Maybe it was a black powder rifle? They have .50 caliber available. I think it would make a cool "feature" in a piece, especially since it is so big.


----------



## Big Dave (Sep 16, 2006)

Cool find. I got lucky with a bartop job I did this spring and found two bullets in different slabs. The restaurant that the bartops went into were very happy that they were there.


----------



## Handyman (Jan 2, 2008)

Daren Judging on the size of think the tree, how old do you the tree is?


----------



## Terry Beeson (May 29, 2008)

OK... Which restaurant, Big Dave? I need to see that one...

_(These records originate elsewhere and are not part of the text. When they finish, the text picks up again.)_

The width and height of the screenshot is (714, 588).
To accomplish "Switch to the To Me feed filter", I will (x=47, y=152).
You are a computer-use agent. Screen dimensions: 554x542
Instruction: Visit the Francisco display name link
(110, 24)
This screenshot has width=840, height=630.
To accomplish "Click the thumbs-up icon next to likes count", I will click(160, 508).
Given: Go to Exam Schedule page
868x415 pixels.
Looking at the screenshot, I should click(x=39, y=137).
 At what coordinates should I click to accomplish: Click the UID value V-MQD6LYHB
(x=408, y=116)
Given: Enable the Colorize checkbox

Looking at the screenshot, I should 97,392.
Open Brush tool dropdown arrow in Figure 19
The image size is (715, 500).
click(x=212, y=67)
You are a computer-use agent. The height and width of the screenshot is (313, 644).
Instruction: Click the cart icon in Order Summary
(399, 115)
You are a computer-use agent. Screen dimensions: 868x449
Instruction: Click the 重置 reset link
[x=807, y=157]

Now I know where all those shots I missed at deer are going to wind up someday....


----------



## Daren (Oct 14, 2006)

Handyman said:


> Daren Judging on the size of think the tree, how old do you the tree is?


I just learned something. I did not know how long an American sycamore could live. I did a quick Google search and it said 500 years , 200-300 would be average for a big one. I have not, did not plan on ring counting this tree figuring it to be 100 yrs old _tops_. (even though it was 50" across at the base) They get big here, but do it fast so I never thought anything about it being old. I have sawed 20"ish white oaks that where 140 years old ...and 20" red oaks less than 40 years old. It depends where a tree grows for one thing. And some species just grow faster than others. I did not know sycamore was so long lived. We still hunt with black powder rifles here (special deer season) so that would not be a rarity especially since some doofuses nail a target to a tree to sight them in. I milled a veneer walnut this spring with 2 nails and 3 slugs on one side, obvious what that was.
This could well be an "antique" slug from pioneer days? I know where the tree came from, by a local lake that was not manmade it has always been here. Making it good hunting for centuries. I know I have a nice collection of native American arrow/spear points from the same area, that was my old stomping grounds and I have hunted fished that neck of the woods for 30 years.


----------



## dbhost (Jan 28, 2008)

Uh, yeah, we do still hunt with .50 cal. Black powder though... I have a friend that I hunt with that uses a Thompson .50 cal that will just about tear your arm off...


----------



## TexasTimbers (Oct 17, 2006)

Daren I recently read an article on Sycamore too, like within the past few days. I believe it was Wiki not sure. Anyway the article said something I did not know as well, it said Sycamore attains the largest diameter of any north american hardwood species!


----------



## widekerf (Aug 9, 2008)

Be careful there Daren. Wouldn't want you to needlessly incriminate yourself. Out here on the politically correct left coast I understand it to be illegal to collect " NATIVE AMERICAN" artifacts. Perhaps NATIVE AMERICANS in your part of the country are less sensitive.


----------



## Daren (Oct 14, 2006)

widekerf said:


> Perhaps NATIVE AMERICANS in your part of the country are less sensitive.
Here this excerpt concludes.